BEGIN

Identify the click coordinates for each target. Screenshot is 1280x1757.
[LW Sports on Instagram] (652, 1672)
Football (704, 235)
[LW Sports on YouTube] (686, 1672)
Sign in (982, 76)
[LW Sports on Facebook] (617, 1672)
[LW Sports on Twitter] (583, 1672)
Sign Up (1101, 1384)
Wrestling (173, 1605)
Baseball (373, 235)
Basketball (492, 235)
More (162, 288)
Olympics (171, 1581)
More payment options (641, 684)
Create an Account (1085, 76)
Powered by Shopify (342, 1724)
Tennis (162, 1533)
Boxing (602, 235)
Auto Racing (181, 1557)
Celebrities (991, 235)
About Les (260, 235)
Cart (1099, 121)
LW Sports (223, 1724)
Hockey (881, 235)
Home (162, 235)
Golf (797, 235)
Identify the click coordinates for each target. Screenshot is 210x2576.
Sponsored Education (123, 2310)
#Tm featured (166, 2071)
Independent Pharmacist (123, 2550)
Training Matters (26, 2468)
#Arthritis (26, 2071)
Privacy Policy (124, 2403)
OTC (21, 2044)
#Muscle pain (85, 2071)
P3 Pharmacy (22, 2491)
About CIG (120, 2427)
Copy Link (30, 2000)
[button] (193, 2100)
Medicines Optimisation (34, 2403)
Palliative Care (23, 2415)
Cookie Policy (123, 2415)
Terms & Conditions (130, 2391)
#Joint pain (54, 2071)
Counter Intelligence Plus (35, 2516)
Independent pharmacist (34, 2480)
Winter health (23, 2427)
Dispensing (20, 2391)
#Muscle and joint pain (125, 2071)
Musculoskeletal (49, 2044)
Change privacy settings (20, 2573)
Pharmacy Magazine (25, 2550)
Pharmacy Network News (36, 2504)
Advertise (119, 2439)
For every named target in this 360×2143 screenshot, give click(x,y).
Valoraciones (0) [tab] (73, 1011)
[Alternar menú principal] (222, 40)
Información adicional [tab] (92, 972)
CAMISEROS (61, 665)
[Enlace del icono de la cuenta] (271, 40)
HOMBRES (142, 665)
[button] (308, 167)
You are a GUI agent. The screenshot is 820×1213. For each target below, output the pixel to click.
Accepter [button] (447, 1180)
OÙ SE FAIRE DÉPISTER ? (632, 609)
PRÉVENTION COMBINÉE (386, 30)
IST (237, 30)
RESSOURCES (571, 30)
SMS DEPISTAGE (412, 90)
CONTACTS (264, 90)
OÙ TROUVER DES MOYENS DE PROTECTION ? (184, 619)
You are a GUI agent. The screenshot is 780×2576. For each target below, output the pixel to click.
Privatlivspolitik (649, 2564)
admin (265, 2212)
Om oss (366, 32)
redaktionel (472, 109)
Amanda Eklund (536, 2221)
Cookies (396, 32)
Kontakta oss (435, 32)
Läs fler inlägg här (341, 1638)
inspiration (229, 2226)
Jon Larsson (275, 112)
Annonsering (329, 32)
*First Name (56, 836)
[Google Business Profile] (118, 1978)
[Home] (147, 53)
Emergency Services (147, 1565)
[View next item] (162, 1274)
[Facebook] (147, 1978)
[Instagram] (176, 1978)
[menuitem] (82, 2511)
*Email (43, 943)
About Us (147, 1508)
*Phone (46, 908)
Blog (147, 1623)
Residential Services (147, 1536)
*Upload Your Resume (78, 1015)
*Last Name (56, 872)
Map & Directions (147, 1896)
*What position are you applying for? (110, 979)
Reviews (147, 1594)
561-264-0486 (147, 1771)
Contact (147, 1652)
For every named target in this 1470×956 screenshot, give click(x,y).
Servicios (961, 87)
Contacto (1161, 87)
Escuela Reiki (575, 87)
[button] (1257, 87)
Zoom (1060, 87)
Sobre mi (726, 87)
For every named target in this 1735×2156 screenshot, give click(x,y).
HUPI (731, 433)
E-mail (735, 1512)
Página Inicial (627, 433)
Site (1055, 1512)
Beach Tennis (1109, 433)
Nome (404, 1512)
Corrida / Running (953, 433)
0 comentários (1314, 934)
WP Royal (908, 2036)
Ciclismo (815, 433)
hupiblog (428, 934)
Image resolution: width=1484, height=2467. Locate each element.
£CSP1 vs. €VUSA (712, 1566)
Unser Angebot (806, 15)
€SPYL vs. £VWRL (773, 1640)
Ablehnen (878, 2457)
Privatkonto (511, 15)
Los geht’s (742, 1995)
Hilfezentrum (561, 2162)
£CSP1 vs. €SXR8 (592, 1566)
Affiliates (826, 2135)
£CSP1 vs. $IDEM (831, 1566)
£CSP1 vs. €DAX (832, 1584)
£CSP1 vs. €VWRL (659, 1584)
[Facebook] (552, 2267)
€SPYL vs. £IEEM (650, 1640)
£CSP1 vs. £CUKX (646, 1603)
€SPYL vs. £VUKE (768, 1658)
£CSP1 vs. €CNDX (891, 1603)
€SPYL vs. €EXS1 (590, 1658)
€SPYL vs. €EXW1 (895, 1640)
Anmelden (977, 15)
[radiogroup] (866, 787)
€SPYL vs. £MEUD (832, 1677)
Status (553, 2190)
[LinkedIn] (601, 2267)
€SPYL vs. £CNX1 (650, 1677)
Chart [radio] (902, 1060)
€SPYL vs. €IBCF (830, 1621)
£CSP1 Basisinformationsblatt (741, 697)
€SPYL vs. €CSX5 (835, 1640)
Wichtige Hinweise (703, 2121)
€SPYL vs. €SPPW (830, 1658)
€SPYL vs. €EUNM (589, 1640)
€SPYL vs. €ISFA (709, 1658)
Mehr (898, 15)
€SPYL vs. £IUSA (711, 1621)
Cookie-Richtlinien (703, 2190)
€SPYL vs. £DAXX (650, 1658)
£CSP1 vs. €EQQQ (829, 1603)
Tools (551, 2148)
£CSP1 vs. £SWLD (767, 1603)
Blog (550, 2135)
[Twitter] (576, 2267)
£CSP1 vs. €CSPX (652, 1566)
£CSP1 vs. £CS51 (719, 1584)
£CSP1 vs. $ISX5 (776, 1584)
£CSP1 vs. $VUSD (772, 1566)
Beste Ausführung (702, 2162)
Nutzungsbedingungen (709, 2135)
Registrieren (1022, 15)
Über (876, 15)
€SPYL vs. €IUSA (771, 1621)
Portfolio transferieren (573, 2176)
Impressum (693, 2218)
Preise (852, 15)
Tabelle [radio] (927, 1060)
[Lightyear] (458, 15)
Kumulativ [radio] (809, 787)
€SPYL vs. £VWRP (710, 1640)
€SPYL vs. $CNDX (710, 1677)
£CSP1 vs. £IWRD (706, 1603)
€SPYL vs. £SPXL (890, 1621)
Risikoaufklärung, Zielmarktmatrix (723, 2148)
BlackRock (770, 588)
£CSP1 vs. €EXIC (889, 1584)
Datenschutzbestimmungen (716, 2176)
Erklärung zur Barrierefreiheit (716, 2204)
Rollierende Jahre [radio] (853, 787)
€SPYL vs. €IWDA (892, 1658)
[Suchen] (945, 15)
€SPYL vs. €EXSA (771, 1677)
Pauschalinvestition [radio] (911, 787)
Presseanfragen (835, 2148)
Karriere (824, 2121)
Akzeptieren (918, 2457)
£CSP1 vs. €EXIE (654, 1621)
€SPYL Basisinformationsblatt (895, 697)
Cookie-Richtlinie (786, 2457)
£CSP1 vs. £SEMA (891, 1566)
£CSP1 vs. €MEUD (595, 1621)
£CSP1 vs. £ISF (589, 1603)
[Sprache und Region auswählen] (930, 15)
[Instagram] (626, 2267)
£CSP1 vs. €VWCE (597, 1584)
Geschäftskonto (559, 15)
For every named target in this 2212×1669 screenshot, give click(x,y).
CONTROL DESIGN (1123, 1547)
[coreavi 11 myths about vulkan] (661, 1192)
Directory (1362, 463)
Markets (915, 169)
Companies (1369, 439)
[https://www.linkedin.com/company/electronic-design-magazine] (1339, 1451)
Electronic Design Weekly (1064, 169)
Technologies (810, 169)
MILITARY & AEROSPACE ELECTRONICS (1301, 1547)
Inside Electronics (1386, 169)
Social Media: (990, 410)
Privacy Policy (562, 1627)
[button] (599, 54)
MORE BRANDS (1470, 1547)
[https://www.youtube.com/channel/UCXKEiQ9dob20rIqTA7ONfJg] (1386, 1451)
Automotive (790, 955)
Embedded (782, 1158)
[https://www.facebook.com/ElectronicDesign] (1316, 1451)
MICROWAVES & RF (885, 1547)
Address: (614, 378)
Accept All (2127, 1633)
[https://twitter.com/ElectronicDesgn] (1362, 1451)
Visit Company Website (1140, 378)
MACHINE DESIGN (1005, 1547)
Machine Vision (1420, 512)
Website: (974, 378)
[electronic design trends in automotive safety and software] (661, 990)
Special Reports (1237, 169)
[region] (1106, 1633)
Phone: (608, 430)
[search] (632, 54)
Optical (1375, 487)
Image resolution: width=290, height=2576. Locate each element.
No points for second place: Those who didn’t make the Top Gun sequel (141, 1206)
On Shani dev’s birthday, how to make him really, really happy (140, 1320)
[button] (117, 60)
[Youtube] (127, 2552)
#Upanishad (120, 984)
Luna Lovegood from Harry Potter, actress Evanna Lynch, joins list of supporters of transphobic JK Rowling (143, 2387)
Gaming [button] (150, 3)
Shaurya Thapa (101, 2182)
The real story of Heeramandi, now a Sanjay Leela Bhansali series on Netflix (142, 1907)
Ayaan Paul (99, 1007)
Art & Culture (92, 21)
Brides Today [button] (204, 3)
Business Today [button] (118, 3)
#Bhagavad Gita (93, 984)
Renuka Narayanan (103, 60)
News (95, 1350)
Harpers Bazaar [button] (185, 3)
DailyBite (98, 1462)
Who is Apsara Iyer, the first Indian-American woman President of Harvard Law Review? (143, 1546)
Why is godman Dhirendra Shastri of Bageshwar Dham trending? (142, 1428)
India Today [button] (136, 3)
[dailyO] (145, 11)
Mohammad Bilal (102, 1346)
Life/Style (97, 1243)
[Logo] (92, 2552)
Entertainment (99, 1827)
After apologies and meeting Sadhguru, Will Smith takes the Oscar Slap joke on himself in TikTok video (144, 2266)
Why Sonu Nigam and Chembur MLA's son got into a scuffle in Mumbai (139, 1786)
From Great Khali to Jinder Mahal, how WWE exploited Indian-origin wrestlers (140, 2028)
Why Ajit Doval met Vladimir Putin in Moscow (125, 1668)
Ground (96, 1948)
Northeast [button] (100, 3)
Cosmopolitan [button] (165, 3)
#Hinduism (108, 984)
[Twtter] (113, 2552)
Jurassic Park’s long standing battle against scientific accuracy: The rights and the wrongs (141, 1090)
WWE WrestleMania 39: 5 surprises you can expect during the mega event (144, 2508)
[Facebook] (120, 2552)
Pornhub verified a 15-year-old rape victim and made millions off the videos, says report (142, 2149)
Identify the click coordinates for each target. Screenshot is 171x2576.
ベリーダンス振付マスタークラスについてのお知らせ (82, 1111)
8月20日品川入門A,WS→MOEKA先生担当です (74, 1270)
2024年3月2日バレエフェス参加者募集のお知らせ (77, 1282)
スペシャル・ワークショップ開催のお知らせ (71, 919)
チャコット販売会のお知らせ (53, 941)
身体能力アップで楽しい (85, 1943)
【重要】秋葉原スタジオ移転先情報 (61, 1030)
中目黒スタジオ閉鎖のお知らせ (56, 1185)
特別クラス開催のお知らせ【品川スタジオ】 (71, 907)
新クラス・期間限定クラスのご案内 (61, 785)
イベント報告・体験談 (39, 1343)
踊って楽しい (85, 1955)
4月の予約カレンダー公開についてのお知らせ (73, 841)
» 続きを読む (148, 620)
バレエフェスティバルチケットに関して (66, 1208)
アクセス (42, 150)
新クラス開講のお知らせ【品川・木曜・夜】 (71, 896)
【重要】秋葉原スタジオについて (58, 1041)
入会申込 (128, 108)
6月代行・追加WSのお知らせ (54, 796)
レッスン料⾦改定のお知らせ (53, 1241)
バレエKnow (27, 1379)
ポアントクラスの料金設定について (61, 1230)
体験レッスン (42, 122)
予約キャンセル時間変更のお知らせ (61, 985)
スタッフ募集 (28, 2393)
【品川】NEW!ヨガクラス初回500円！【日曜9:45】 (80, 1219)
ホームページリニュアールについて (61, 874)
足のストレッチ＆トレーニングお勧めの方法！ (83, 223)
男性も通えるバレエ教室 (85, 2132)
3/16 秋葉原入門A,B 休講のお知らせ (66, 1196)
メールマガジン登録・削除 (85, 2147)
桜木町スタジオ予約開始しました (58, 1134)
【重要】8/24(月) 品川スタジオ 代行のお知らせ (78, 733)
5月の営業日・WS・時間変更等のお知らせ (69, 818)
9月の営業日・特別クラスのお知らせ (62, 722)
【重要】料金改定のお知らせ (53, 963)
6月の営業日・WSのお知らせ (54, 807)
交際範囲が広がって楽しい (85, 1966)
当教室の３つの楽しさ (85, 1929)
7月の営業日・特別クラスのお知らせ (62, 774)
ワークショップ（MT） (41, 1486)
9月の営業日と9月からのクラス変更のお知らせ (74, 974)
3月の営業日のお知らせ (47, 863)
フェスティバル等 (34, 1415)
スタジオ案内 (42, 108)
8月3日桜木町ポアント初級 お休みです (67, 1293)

END

▸ YOUR GOAL
The expected output is exactly the lines of the listing above between the line holding "[button] (599, 54)" and the line holding "#Upanishad (120, 984)", inclusive.

▸ TASK OUTPUT
[button] (599, 54)
MORE BRANDS (1470, 1547)
[https://www.youtube.com/channel/UCXKEiQ9dob20rIqTA7ONfJg] (1386, 1451)
Automotive (790, 955)
Embedded (782, 1158)
[https://www.facebook.com/ElectronicDesign] (1316, 1451)
MICROWAVES & RF (885, 1547)
Address: (614, 378)
Accept All (2127, 1633)
[https://twitter.com/ElectronicDesgn] (1362, 1451)
Visit Company Website (1140, 378)
MACHINE DESIGN (1005, 1547)
Machine Vision (1420, 512)
Website: (974, 378)
[electronic design trends in automotive safety and software] (661, 990)
Special Reports (1237, 169)
[region] (1106, 1633)
Phone: (608, 430)
[search] (632, 54)
Optical (1375, 487)
Image resolution: width=290, height=2576. Locate each element.
No points for second place: Those who didn’t make the Top Gun sequel (141, 1206)
On Shani dev’s birthday, how to make him really, really happy (140, 1320)
[button] (117, 60)
[Youtube] (127, 2552)
#Upanishad (120, 984)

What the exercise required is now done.